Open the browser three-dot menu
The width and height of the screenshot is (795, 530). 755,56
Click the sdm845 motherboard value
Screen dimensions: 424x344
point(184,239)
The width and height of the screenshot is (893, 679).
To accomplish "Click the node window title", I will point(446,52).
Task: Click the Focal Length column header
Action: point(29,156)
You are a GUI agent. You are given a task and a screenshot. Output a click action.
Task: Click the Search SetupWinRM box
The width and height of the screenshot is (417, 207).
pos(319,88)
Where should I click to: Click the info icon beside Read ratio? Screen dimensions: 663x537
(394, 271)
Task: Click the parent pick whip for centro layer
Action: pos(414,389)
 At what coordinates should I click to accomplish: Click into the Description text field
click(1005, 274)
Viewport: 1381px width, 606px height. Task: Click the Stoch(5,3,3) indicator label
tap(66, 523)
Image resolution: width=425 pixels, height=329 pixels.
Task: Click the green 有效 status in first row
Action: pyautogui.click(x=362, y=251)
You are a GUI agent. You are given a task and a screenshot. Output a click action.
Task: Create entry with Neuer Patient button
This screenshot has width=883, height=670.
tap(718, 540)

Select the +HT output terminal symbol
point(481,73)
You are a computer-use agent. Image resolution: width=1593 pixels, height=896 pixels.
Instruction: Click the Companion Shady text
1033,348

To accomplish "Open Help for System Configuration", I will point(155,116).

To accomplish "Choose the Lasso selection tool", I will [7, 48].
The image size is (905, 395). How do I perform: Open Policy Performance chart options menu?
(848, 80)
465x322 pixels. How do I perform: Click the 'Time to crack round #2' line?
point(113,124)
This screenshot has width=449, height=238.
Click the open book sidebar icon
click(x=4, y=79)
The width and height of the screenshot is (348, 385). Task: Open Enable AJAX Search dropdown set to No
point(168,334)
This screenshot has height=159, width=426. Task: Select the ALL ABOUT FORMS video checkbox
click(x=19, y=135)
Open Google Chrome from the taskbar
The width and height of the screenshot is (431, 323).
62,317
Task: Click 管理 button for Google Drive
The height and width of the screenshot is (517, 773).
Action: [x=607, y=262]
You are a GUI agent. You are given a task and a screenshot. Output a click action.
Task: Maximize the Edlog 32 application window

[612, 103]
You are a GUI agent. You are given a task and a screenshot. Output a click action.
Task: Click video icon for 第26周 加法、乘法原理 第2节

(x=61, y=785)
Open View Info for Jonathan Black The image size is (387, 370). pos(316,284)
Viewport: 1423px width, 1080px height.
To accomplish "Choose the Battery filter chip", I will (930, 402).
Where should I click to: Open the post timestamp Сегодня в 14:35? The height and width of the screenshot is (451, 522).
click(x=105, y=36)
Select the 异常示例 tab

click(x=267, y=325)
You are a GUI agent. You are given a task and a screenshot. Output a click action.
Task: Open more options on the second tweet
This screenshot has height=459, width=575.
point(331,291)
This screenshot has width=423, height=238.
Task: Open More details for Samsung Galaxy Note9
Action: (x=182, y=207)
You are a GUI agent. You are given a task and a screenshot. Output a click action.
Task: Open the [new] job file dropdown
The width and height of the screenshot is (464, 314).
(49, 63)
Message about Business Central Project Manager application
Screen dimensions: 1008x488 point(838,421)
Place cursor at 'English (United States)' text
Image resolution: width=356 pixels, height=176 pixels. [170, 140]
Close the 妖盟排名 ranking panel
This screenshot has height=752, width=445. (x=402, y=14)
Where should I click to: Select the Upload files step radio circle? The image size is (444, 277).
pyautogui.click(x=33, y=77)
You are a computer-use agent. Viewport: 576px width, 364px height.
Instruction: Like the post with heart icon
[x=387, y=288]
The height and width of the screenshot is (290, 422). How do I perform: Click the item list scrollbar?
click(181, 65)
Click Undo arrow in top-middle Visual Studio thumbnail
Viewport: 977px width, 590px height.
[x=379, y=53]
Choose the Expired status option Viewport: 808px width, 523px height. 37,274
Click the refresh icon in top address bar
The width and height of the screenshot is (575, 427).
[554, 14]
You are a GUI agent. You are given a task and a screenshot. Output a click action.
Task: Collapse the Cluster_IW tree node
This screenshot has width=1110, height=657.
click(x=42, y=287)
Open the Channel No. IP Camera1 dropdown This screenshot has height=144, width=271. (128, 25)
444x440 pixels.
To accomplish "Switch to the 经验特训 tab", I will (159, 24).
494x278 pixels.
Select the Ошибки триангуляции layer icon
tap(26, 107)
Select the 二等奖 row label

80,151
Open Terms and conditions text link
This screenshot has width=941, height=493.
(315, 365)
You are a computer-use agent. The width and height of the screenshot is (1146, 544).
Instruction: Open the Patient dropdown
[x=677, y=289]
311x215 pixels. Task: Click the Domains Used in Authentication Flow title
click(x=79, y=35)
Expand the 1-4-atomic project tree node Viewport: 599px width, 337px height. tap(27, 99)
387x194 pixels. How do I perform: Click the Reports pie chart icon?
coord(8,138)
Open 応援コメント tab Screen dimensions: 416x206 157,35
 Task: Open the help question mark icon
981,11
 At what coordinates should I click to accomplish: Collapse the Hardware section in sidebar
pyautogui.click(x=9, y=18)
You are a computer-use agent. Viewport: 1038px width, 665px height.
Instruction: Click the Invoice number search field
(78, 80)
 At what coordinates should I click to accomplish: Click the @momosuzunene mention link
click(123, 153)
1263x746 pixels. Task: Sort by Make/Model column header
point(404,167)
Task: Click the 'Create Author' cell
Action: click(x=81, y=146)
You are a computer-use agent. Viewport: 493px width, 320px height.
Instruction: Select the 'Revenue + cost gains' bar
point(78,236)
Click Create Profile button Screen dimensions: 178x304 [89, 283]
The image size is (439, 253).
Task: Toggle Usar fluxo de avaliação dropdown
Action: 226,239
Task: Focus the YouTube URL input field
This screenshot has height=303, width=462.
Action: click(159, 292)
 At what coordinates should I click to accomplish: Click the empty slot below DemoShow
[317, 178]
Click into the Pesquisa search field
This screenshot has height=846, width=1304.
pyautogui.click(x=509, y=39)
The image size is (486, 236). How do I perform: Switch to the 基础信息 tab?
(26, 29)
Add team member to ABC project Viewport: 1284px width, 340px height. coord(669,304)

*****

**WHAT YOU SHOULD DO**. Copy verbatim, from the listing above, each line from the one containing "Open the Channel" down to the one containing "Expand the 1-4-atomic", inclusive.

**SOLUTION FOR THIS PROBLEM**.
Open the Channel No. IP Camera1 dropdown This screenshot has height=144, width=271. (128, 25)
444x440 pixels.
To accomplish "Switch to the 经验特训 tab", I will (159, 24).
494x278 pixels.
Select the Ошибки триангуляции layer icon
tap(26, 107)
Select the 二等奖 row label

80,151
Open Terms and conditions text link
This screenshot has width=941, height=493.
(315, 365)
You are a computer-use agent. The width and height of the screenshot is (1146, 544).
Instruction: Open the Patient dropdown
[x=677, y=289]
311x215 pixels. Task: Click the Domains Used in Authentication Flow title
click(x=79, y=35)
Expand the 1-4-atomic project tree node Viewport: 599px width, 337px height. tap(27, 99)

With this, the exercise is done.